The crew can work there if it rains and reschedule the work on Main Street, Spicer said. "That's the one thing we dread is the rain."

Street to be closed

Filming on Main Street between Longwell Avenue and Railroad Avenue will mean closing that stretch for at least one day, with intermittent closings on two additional days.

Representatives of the Westminster Fire Department, which averages 10 to 12 ambulance runs a day, said they could relocate for one day. Spicer said the film company will make a donation to the department.

Shooting will require a few big trucks close to the action, but others can park behind Main Street or possibly at the old armory building on Longwell Avenue.

Other problems seemed relatively minor, and the dozen or more merchants who came to the meeting were generally receptive. They asked whether their signs would be used in the film, and several urged against a Saturday shoot, because it's their most profitable day.

The downtown library will have to reroute the bookmobile and day care vans, a representative said.

But the merchants seemed to agree that their businesses won't suffer too much, because customers can use rear entrances from the city's Sherwood and Longwell parking lots.

Spicer told the merchants that he would worry about crowds inside the shops, shooing them back if they get too close to the windows.

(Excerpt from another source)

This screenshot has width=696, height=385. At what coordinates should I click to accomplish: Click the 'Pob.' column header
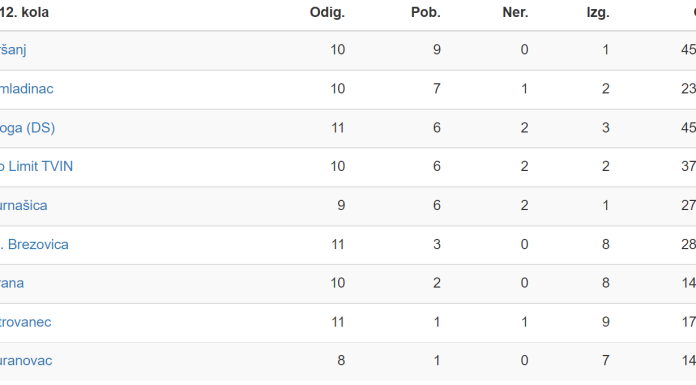[426, 12]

Merchants will be paid $100 to cover minor disruptions, such as "any kind of signs that we might have to put in your window," he said. Some will keep their own names while others will be modified. Thus, Winchester Exchange will become Lancaster Exchange, while 7 East Antiques might have the "7 East" covered on its sign.

The film company will make a donation to a local cause, to be chosen by the community.

Spicer said he's a professional location man. "I don't work for one studio: They hire me to find places to film, so I'm darn sure not to spoil the places I film. My next job might be with Warner Brothers, to find a small town."

Movie means money

Being chosen means "there's an awful lot of money coming in," he said, although the amount isn't known until afterward. "We'll be buying every nail, every piece of wood."

Restaurants at some locations have seen a 60 percent increase in business.

But food for the cast and crew will be catered, he said, in response to questions -- and a plug for their 3-foot Italian hoagies -- from Tony and Kay D'Eugenio of Giulianova Groceria.

Although downtown will be disrupted for a few days, Spicer said, "in the long run, it's going to help."

Eight years after the Harrison Ford thriller "Witness" -- which also featured the Amish -- "there are still people, tourists, coming and looking for that farm," he said. Similarly, people still visit Ohio looking for the "Field of Dreams" of the 1989 film.

Westminster has been used for several commercials, noted Thomas B. Beyard, the city's director of planning and public works, but this will be its first big-studio movie.

"We're very excited about it," he said. "Westminster will be in a major film with a major studio.

"Those of you who have been through this know the impact," Beyard told the merchants. "The good side is, studies in towns similar to Westminster of tourism and the economy are very positive."

Councill, of the film commission, said so many commercials have been shot in the state that the office doesn't keep track of them anymore.

And Maryland's role in movies and television continues to blossom, she said, crediting native filmmakers John Waters and Barry Levinson with planting the seed.

Tourists follow stars

"It brings in millions and millions of dollars," she said. The television series "Homicide" alone has meant $22.5 million in economic development for the state.

And, Beyard told them, "Think of having your barbershop, your sign, forever in a Universal picture."